Requirement: An exact, complete copy of the data that follows is needed.

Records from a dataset
______
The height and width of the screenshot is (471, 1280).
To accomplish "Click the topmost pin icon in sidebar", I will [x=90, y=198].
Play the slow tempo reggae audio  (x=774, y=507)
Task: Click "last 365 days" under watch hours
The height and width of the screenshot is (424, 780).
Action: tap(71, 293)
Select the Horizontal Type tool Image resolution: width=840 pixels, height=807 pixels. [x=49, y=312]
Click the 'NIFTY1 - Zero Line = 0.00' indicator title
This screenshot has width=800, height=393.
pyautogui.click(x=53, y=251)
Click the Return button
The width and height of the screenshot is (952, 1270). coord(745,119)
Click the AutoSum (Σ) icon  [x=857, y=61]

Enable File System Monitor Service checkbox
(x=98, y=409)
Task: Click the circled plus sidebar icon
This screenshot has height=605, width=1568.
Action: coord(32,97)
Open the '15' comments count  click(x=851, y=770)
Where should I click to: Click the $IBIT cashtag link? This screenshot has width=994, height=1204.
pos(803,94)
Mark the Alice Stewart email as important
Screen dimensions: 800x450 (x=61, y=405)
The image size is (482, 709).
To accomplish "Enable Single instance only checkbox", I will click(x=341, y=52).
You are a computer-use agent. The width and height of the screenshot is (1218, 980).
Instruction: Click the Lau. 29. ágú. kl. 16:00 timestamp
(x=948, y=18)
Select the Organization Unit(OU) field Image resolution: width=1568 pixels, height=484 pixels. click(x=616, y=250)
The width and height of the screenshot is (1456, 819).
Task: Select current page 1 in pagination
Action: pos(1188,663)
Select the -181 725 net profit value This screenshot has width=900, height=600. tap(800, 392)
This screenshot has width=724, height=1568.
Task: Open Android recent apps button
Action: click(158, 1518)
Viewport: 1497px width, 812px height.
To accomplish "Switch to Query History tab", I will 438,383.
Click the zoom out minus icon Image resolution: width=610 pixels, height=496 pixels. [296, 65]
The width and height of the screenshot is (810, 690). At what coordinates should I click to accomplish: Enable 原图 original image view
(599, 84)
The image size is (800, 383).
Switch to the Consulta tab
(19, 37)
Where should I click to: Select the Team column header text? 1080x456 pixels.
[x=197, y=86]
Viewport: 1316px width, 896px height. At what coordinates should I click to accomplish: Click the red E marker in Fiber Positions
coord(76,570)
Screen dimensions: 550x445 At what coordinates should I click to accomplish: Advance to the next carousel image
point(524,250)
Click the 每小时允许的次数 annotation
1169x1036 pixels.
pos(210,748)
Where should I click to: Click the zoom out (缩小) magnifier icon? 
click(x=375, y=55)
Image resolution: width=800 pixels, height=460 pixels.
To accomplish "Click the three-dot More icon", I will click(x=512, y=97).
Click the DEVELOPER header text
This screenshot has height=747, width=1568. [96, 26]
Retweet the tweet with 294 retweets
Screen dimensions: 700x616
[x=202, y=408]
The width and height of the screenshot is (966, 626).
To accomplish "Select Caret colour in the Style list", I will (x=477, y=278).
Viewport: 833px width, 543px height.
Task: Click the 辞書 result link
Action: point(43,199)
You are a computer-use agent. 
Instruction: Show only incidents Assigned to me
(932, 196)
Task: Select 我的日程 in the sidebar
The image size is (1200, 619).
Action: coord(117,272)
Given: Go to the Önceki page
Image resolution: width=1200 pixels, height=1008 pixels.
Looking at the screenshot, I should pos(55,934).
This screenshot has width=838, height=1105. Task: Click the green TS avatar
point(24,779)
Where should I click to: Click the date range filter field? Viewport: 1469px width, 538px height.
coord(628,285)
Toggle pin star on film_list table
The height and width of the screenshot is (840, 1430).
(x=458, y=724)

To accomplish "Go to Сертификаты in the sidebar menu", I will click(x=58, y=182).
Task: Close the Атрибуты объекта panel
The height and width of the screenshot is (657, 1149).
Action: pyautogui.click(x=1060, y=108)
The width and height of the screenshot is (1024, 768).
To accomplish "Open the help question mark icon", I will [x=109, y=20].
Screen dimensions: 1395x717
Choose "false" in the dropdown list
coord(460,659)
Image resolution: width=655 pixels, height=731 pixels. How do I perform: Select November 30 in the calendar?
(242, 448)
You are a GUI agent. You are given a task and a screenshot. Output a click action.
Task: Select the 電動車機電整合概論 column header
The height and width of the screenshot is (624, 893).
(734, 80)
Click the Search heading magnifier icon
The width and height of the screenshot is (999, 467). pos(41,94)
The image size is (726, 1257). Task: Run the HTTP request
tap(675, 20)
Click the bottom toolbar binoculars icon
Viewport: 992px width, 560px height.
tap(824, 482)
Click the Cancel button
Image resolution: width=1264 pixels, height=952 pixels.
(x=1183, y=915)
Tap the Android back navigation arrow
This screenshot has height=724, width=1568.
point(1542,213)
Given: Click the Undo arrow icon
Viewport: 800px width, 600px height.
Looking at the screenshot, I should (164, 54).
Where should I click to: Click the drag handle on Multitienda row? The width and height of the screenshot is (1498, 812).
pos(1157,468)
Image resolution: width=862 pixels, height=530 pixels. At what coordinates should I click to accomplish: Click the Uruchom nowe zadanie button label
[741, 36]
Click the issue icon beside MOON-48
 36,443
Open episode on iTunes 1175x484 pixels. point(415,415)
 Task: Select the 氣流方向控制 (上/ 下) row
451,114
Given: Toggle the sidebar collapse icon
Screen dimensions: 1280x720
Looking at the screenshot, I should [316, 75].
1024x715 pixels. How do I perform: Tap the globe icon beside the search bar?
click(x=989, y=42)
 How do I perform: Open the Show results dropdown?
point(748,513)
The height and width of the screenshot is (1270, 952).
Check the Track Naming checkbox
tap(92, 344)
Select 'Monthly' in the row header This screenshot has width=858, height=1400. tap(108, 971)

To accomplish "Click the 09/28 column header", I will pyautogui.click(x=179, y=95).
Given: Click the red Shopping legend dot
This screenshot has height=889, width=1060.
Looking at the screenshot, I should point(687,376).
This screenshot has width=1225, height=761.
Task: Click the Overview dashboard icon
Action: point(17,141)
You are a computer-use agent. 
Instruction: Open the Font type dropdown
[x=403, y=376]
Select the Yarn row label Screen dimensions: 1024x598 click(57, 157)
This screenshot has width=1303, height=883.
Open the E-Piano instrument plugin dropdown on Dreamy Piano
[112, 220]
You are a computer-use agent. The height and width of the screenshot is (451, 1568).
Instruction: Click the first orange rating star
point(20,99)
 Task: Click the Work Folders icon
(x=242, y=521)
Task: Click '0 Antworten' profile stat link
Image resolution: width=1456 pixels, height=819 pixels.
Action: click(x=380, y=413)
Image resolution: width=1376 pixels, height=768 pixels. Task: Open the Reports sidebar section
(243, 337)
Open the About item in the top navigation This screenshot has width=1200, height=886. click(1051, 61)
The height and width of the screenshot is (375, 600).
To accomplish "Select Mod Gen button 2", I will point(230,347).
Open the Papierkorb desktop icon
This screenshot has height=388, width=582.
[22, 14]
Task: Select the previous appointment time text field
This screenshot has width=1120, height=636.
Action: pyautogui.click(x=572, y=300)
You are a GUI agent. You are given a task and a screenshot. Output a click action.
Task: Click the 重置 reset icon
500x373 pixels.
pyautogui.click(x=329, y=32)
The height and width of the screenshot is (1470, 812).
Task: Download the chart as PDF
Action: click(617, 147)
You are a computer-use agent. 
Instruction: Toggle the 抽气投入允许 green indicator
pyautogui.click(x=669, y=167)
______
Response for this exercise:
The height and width of the screenshot is (471, 1280).
To accomplish "Click the topmost pin icon in sidebar", I will [x=90, y=198].
Play the slow tempo reggae audio  (x=774, y=507)
Task: Click "last 365 days" under watch hours
The height and width of the screenshot is (424, 780).
Action: tap(71, 293)
Select the Horizontal Type tool Image resolution: width=840 pixels, height=807 pixels. [x=49, y=312]
Click the 'NIFTY1 - Zero Line = 0.00' indicator title
This screenshot has width=800, height=393.
pyautogui.click(x=53, y=251)
Click the Return button
The width and height of the screenshot is (952, 1270). coord(745,119)
Click the AutoSum (Σ) icon  [x=857, y=61]

Enable File System Monitor Service checkbox
(x=98, y=409)
Task: Click the circled plus sidebar icon
This screenshot has height=605, width=1568.
Action: coord(32,97)
Open the '15' comments count  click(x=851, y=770)
Where should I click to: Click the $IBIT cashtag link? This screenshot has width=994, height=1204.
pos(803,94)
Mark the Alice Stewart email as important
Screen dimensions: 800x450 (x=61, y=405)
The image size is (482, 709).
To accomplish "Enable Single instance only checkbox", I will click(x=341, y=52).
You are a computer-use agent. The width and height of the screenshot is (1218, 980).
Instruction: Click the Lau. 29. ágú. kl. 16:00 timestamp
(x=948, y=18)
Select the Organization Unit(OU) field Image resolution: width=1568 pixels, height=484 pixels. click(x=616, y=250)
The width and height of the screenshot is (1456, 819).
Task: Select current page 1 in pagination
Action: pos(1188,663)
Select the -181 725 net profit value This screenshot has width=900, height=600. tap(800, 392)
This screenshot has width=724, height=1568.
Task: Open Android recent apps button
Action: click(158, 1518)
Viewport: 1497px width, 812px height.
To accomplish "Switch to Query History tab", I will 438,383.
Click the zoom out minus icon Image resolution: width=610 pixels, height=496 pixels. [296, 65]
The width and height of the screenshot is (810, 690). At what coordinates should I click to accomplish: Enable 原图 original image view
(599, 84)
The image size is (800, 383).
Switch to the Consulta tab
(19, 37)
Where should I click to: Select the Team column header text? 1080x456 pixels.
[x=197, y=86]
Viewport: 1316px width, 896px height. At what coordinates should I click to accomplish: Click the red E marker in Fiber Positions
coord(76,570)
Screen dimensions: 550x445 At what coordinates should I click to accomplish: Advance to the next carousel image
point(524,250)
Click the 每小时允许的次数 annotation
1169x1036 pixels.
pos(210,748)
Where should I click to: Click the zoom out (缩小) magnifier icon? 
click(x=375, y=55)
Image resolution: width=800 pixels, height=460 pixels.
To accomplish "Click the three-dot More icon", I will click(x=512, y=97).
Click the DEVELOPER header text
This screenshot has height=747, width=1568. [96, 26]
Retweet the tweet with 294 retweets
Screen dimensions: 700x616
[x=202, y=408]
The width and height of the screenshot is (966, 626).
To accomplish "Select Caret colour in the Style list", I will (x=477, y=278).
Viewport: 833px width, 543px height.
Task: Click the 辞書 result link
Action: point(43,199)
You are a computer-use agent. 
Instruction: Show only incidents Assigned to me
(932, 196)
Task: Select 我的日程 in the sidebar
The image size is (1200, 619).
Action: coord(117,272)
Given: Go to the Önceki page
Image resolution: width=1200 pixels, height=1008 pixels.
Looking at the screenshot, I should pos(55,934).
This screenshot has width=838, height=1105. Task: Click the green TS avatar
point(24,779)
Where should I click to: Click the date range filter field? Viewport: 1469px width, 538px height.
coord(628,285)
Toggle pin star on film_list table
The height and width of the screenshot is (840, 1430).
(x=458, y=724)

To accomplish "Go to Сертификаты in the sidebar menu", I will click(x=58, y=182).
Task: Close the Атрибуты объекта panel
The height and width of the screenshot is (657, 1149).
Action: pyautogui.click(x=1060, y=108)
The width and height of the screenshot is (1024, 768).
To accomplish "Open the help question mark icon", I will [x=109, y=20].
Screen dimensions: 1395x717
Choose "false" in the dropdown list
coord(460,659)
Image resolution: width=655 pixels, height=731 pixels. How do I perform: Select November 30 in the calendar?
(242, 448)
You are a GUI agent. You are given a task and a screenshot. Output a click action.
Task: Select the 電動車機電整合概論 column header
The height and width of the screenshot is (624, 893).
(734, 80)
Click the Search heading magnifier icon
The width and height of the screenshot is (999, 467). pos(41,94)
The image size is (726, 1257). Task: Run the HTTP request
tap(675, 20)
Click the bottom toolbar binoculars icon
Viewport: 992px width, 560px height.
tap(824, 482)
Click the Cancel button
Image resolution: width=1264 pixels, height=952 pixels.
(x=1183, y=915)
Tap the Android back navigation arrow
This screenshot has height=724, width=1568.
point(1542,213)
Given: Click the Undo arrow icon
Viewport: 800px width, 600px height.
Looking at the screenshot, I should (164, 54).
Where should I click to: Click the drag handle on Multitienda row? The width and height of the screenshot is (1498, 812).
pos(1157,468)
Image resolution: width=862 pixels, height=530 pixels. At what coordinates should I click to accomplish: Click the Uruchom nowe zadanie button label
[741, 36]
Click the issue icon beside MOON-48
 36,443
Open episode on iTunes 1175x484 pixels. point(415,415)
 Task: Select the 氣流方向控制 (上/ 下) row
451,114
Given: Toggle the sidebar collapse icon
Screen dimensions: 1280x720
Looking at the screenshot, I should [316, 75].
1024x715 pixels. How do I perform: Tap the globe icon beside the search bar?
click(x=989, y=42)
 How do I perform: Open the Show results dropdown?
point(748,513)
The height and width of the screenshot is (1270, 952).
Check the Track Naming checkbox
tap(92, 344)
Select 'Monthly' in the row header This screenshot has width=858, height=1400. tap(108, 971)

To accomplish "Click the 09/28 column header", I will pyautogui.click(x=179, y=95).
Given: Click the red Shopping legend dot
This screenshot has height=889, width=1060.
Looking at the screenshot, I should point(687,376).
This screenshot has width=1225, height=761.
Task: Click the Overview dashboard icon
Action: point(17,141)
You are a computer-use agent. 
Instruction: Open the Font type dropdown
[x=403, y=376]
Select the Yarn row label Screen dimensions: 1024x598 click(57, 157)
This screenshot has width=1303, height=883.
Open the E-Piano instrument plugin dropdown on Dreamy Piano
[112, 220]
You are a computer-use agent. The height and width of the screenshot is (451, 1568).
Instruction: Click the first orange rating star
point(20,99)
 Task: Click the Work Folders icon
(x=242, y=521)
Task: Click '0 Antworten' profile stat link
Image resolution: width=1456 pixels, height=819 pixels.
Action: click(x=380, y=413)
Image resolution: width=1376 pixels, height=768 pixels. Task: Open the Reports sidebar section
(243, 337)
Open the About item in the top navigation This screenshot has width=1200, height=886. click(1051, 61)
The height and width of the screenshot is (375, 600).
To accomplish "Select Mod Gen button 2", I will point(230,347).
Open the Papierkorb desktop icon
This screenshot has height=388, width=582.
[22, 14]
Task: Select the previous appointment time text field
This screenshot has width=1120, height=636.
Action: pyautogui.click(x=572, y=300)
You are a GUI agent. You are given a task and a screenshot. Output a click action.
Task: Click the 重置 reset icon
500x373 pixels.
pyautogui.click(x=329, y=32)
The height and width of the screenshot is (1470, 812).
Task: Download the chart as PDF
Action: click(617, 147)
You are a computer-use agent. 
Instruction: Toggle the 抽气投入允许 green indicator
pyautogui.click(x=669, y=167)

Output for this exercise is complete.